[Collected data]
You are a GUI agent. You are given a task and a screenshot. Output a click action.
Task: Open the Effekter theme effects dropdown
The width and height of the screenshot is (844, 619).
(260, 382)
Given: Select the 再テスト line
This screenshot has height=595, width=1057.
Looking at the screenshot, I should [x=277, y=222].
==
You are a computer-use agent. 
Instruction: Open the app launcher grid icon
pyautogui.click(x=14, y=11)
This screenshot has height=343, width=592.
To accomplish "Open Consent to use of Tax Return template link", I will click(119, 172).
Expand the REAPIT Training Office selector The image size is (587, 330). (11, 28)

▸ **ACTIVITY**:
From the data above, output exactly the lines between the one containing "This screenshot has height=343, width=592." and the one containing "Expand the REAPIT", counting both of them.

▸ **THE ANSWER**:
This screenshot has height=343, width=592.
To accomplish "Open Consent to use of Tax Return template link", I will click(119, 172).
Expand the REAPIT Training Office selector The image size is (587, 330). (11, 28)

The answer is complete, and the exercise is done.